Clapton has become an outstanding bandleader who surrounds himself with fantastic players and arranges material to get the most out of them.   In addition to Nathan East singing Cant’ Find My Way Home, Paul Carrack sang You Are So Beautiful (not too sweet!) – the first of a pair of songs that Joe Cocker made famous, High Time We Went, being the other – no doubt spurred by having Chris Stainton in the band who played with Joe Cocker from about 66 through 72 and co-wrote the latter.

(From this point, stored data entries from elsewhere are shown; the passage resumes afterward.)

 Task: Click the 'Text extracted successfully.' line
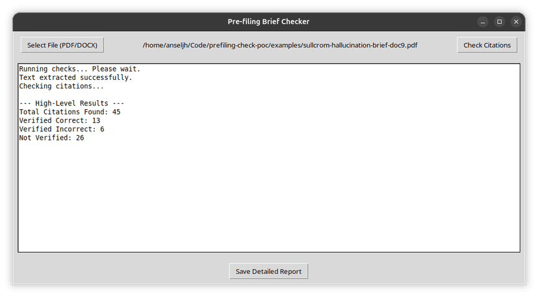coord(76,77)
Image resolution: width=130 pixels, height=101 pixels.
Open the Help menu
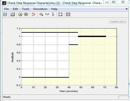[54, 9]
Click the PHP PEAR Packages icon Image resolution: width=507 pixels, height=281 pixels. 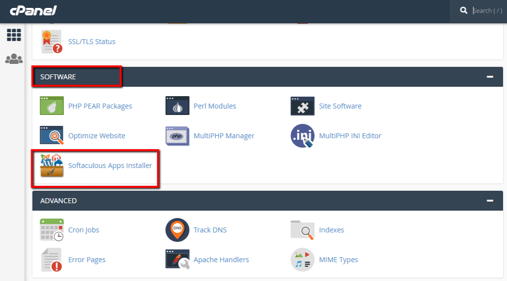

One could argue…I might even argue that it would have been better to have Tales of Brave Ulysses or any of a number of other great songs from Cream or Derek & The Dominoes etc. rather than those tunes that Cocker is known for.  Yeah, maybe but this Eric is certainly not going to second guess the Eric!  The show was wildly satisfying.  He’s got way too many good tunes to start parsing the setlist in that way.  As he’s been quoted as being fed up with travel, I hope it’s not the last time he comes around but if it is – a more perfect note to go out on could not have been played.